We want a better society after lock-down, where older people feel safe

Many people want a ‘new normal’ after lockdown ends - one where older people won’t be airbrushed out of the health system; where they are not considered ‘disposable’ and where ageism is tackled honestly.

Living through the Covid-19 lockdown has made many people redefine their values. ‘I never want to hear from celebrities again’, said someone on my social media. ‘I only want the red carpet rolled out for nurses and doctors and care workers.’ ‘I don’t want to go back to normal’, said another. ‘I want it to be better than that.’

A good number of people want to revert to a lifestyle of Ghandi-like simplicity; others want to find the meaning of life (interestingly, millions more people have tuned into online services than normally go to church); and others want the streams of kindness and giving to continue.

§ Recorded data

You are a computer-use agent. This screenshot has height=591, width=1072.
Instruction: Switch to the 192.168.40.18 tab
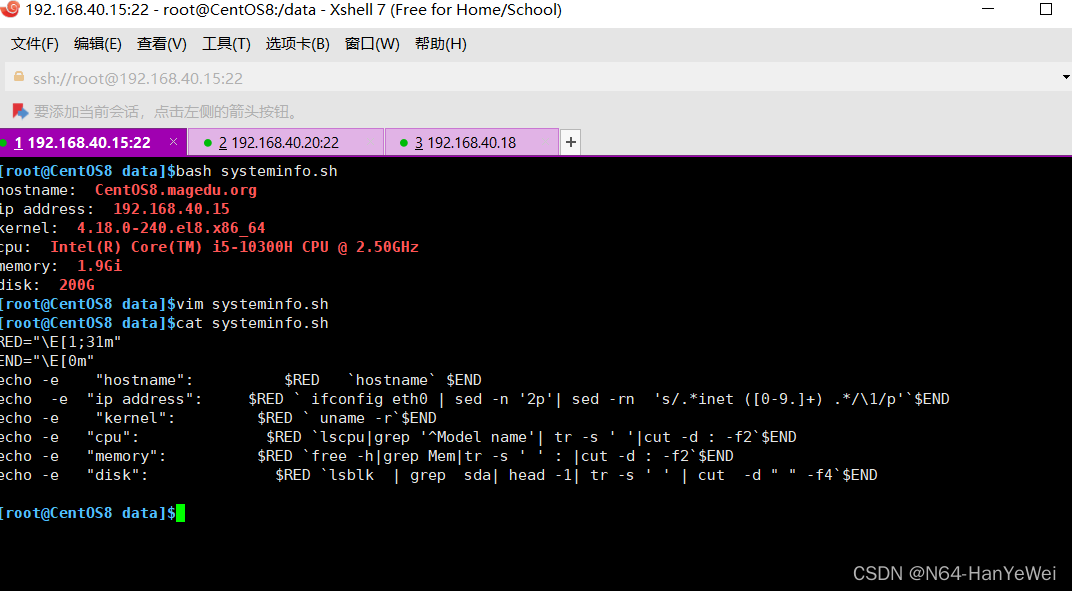click(x=470, y=142)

§ What the task asks
Carry the essay about a better post-lockdown society for older people further, picking up after its final sentence. The material can be set aside.

§ The answer
One issue many want to see addressed is the ageism that affects the lives of so many older people, including the lack of help they have received during the crisis. Government Minister Richard Buckland has admitted that when the outbreak was at its most ferocious the government chose to protect the NHS over care homes because there was not enough coronavirus testing capacity, despite acknowledging that residents were vulnerable and ‘sheltered’. More than 23,000 patients were discharged into care homes without testing, a policy blamed for the death of nearly 15,000 elderly and vulnerable residents. Deaths from care homes were not included in the daily statistics at first, and Age UK director Caroline Abrahams said that ‘older people were being airbrushed out, like they didn’t matter’.

‘This happens because few people care what happens to the elderly’, wrote John Worsley, pastor of Kew Baptist Church, quoting recent research by Kent University showing that ageism is rife in Britain.

Ageism was first described in 1968 by psychologist Rob Butler, who predicted it would become nastier when resources are scarce. Older people will be expected to make economic sacrifices for the younger, though it could also include giving up their lives.

This thought was behind the statement of a caller to a recent edition of BBC Radio 4’s Any Questions? The questioner asked whether trying to save the lives of the elderly was ‘really worth it, when it will cripple the younger generation’s lives for decades?’ 

Programme panellists were quick to say there was no ‘trade-off’ to consider, and that the human right to life is most important. Other callers backed the panellists, with one stating,

‘The issue is, should we sacrifice our elderly and vulnerable to save the young from the economic effects of Covid-19? And put that way, it’s a heartless and immoral question.’ 

The Christian Institute was concerned enough to issue a statement.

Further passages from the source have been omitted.